**Passage provided**:
Arbitration, Invoked Without Authority, The Defect Can't Be Ratified With Fresh Board Resolution: Bombay High Court
The Bombay High Court has ruled that the issue whether the arbitration was invoked and the Statement of Claim was filed, by a person duly authorized by the claimant, goes to the root of the matter, with respect to which the arbitral tribunal may make a final arbitral award. Thus, the Court held that the order passed by the arbitral tribunal, granting a choice to the claimant to prove...
The Bombay High Court has ruled that the issue whether the arbitration was invoked and the Statement of Claim was filed, by a person duly authorized by the claimant, goes to the root of the matter, with respect to which the arbitral tribunal may make a final arbitral award. Thus, the Court held that the order passed by the arbitral tribunal, granting a choice to the claimant to prove the board resolution passed by it, appointing its authorized representative, or to pass a fresh board resolution, is an interim award which is amenable to challenge under Section 34 of the Arbitration and Conciliation Act, 1996 (A&C Act).
The Single Bench of Justice C.V. Bhadang held that once the arbitral tribunal had ruled that the specified person had no authority to invoke arbitration and depose on behalf of the claimant, in view of the fact that the alleged board resolution was not proved by it as valid, the tribunal could not have ruled that the said defect was rectifiable. The Court added that ratification can only be of an act which is otherwise valid.
The petitioners- Ravi Arya and Ravi Arya Hindu Undivided Family (HUF), referred to as the RA Group, are Promoters/Directors of AISCO. The respondent- Palm View Investment Overseas Limited (PVIL), is a Company incorporated under the British Virgin Island Laws (BVI Laws). Under a Share Purchase and Share Subscription Agreement executed between the respondent and the petitioners, the respondent PVIL was inducted as a shareholder in AISCO. After certain disputes arose between the parties, a board resolution was allegedly passed by PVIL, authorizing a person to initiate arbitration proceedings and to depose before the Arbitral Tribunal on its behalf. The authorized person subsequently invoked the arbitration clause on behalf of PVIL.
During the arbitral proceedings, the petitioners filed an application under Section 31 read with Section 32 of the A&C Act for dismissal of the respondent's claim, seeking a declaration that the statement of claim was presented on behalf of the respondent PVIL without any authority. The petitioner contended that the person allegedly authorized had no authority to invoke the arbitration clause.
The Arbitral Tribunal passed an order, granting opportunity to the claimant/PVIL to either prove that the resolution passed by it, authorizing the specific person to initiate arbitration proceedings, was valid under the BVI Laws, or to file a fresh board resolution. The respondent PVIL communicated its decision of filing a fresh resolution, to the Tribunal.

**Excerpted data**:

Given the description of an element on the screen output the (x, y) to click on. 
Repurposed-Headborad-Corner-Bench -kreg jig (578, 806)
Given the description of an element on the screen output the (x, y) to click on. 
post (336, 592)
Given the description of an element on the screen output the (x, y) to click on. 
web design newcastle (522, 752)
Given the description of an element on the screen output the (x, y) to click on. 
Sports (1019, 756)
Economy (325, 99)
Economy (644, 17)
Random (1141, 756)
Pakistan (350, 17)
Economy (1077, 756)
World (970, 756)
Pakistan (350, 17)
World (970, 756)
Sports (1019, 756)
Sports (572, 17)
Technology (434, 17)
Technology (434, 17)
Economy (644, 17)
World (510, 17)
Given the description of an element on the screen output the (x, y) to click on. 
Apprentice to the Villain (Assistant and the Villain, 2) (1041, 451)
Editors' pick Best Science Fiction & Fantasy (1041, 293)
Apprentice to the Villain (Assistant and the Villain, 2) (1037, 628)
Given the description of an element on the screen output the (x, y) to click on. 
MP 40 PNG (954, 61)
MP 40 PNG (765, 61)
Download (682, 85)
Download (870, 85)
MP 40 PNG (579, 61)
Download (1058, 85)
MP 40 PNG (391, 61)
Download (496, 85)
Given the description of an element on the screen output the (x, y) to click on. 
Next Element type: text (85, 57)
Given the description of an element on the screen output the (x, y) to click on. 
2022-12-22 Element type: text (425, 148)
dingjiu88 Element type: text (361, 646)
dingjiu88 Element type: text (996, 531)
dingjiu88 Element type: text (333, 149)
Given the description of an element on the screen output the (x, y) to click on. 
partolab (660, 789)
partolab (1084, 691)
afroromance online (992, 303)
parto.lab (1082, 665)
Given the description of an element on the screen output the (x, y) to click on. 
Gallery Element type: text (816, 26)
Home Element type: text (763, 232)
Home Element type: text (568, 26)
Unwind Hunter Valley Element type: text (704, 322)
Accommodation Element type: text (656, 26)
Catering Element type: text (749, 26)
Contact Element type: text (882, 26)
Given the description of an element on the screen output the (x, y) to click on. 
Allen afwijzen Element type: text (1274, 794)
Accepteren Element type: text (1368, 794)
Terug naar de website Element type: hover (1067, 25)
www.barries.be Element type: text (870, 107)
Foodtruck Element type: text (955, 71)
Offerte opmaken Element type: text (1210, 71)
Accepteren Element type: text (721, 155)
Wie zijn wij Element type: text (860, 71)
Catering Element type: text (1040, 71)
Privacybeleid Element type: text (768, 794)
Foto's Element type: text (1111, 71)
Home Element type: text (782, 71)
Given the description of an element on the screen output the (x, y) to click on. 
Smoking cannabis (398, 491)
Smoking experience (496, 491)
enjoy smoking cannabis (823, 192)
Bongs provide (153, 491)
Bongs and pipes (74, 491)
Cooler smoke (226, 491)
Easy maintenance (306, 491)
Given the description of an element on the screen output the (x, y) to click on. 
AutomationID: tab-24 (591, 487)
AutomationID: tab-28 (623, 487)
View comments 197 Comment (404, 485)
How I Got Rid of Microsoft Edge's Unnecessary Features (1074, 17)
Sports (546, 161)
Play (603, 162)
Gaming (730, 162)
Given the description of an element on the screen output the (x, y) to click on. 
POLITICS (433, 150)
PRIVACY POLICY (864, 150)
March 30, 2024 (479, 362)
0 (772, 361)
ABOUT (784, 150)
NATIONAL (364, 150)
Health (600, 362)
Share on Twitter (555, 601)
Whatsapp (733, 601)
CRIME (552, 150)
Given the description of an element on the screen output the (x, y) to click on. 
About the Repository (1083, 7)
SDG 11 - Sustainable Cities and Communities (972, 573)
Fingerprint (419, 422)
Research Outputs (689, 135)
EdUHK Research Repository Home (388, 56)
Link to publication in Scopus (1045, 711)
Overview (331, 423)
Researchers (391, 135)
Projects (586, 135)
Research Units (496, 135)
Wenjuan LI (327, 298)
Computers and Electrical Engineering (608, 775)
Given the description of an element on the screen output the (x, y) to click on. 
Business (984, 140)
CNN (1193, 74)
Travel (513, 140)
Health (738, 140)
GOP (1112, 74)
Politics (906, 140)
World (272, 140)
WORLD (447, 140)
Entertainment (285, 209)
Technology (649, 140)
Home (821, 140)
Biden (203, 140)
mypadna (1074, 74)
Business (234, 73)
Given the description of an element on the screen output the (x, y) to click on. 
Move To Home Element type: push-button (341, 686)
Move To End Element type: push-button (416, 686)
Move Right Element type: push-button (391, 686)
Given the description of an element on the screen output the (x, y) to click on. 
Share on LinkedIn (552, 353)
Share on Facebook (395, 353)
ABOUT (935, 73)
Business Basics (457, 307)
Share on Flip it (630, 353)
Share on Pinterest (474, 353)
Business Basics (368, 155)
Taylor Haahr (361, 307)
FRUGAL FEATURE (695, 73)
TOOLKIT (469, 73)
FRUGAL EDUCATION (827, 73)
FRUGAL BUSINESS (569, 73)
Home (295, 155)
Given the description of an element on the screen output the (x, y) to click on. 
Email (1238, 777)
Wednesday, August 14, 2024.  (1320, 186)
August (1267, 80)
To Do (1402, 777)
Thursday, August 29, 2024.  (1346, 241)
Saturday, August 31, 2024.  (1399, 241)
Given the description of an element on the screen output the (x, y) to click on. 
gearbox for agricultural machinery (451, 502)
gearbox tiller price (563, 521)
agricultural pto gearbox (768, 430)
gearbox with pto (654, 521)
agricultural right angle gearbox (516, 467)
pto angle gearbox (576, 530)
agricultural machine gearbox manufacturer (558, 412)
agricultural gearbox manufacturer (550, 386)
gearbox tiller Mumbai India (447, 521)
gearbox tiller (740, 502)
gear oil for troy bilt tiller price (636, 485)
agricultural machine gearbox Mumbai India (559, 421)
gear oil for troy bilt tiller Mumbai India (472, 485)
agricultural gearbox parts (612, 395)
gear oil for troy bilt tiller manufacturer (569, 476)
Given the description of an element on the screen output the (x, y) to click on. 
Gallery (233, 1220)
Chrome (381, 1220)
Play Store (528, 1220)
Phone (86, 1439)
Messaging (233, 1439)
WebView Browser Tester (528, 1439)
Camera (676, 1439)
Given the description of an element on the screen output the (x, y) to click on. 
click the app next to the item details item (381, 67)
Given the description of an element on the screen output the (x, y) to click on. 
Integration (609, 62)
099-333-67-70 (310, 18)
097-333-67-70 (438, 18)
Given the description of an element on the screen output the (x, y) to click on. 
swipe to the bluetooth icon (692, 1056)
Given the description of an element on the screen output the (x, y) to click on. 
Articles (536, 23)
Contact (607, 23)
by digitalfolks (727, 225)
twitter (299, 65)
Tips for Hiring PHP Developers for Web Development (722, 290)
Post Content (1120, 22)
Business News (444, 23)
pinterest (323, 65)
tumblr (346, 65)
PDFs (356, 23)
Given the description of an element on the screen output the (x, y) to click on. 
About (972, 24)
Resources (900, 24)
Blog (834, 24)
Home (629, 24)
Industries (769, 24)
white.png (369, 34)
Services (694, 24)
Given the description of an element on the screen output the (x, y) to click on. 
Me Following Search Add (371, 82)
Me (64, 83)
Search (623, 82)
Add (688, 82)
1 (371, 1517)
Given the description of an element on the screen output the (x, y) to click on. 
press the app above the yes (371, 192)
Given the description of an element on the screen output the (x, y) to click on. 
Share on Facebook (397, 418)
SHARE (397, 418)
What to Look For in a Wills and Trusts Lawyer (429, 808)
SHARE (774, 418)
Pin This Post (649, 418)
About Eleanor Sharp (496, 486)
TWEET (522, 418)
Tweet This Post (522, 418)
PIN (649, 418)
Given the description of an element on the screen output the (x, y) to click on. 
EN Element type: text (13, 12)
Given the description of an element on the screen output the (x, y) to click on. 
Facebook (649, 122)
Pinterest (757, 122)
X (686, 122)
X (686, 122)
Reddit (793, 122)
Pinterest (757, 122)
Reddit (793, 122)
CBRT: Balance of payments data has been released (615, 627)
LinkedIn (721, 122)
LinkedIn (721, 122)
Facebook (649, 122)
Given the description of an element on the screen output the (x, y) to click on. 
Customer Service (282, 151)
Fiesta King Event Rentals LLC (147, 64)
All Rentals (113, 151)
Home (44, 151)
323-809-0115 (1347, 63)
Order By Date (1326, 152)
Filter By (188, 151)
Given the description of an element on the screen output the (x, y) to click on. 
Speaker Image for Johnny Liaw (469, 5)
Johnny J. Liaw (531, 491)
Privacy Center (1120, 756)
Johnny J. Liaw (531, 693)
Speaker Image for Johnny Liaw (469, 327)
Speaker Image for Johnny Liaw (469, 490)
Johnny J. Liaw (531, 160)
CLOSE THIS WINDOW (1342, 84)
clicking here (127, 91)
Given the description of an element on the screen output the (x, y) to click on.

**Problems to work on**:
1 > According to the article on the Bombay High Court arbitration ruling, which judge heard the matter as a Single Bench?
2 > Retype the passage from the Bombay High Court arbitration article, starting with "The Single Bench" and going on through "is otherwise valid.".

**Task responses**:
1 > Justice C.V. Bhadang

2 >
The Single Bench of Justice C.V. Bhadang held that once the arbitral tribunal had ruled that the specified person had no authority to invoke arbitration and depose on behalf of the claimant, in view of the fact that the alleged board resolution was not proved by it as valid, the tribunal could not have ruled that the said defect was rectifiable. The Court added that ratification can only be of an act which is otherwise valid.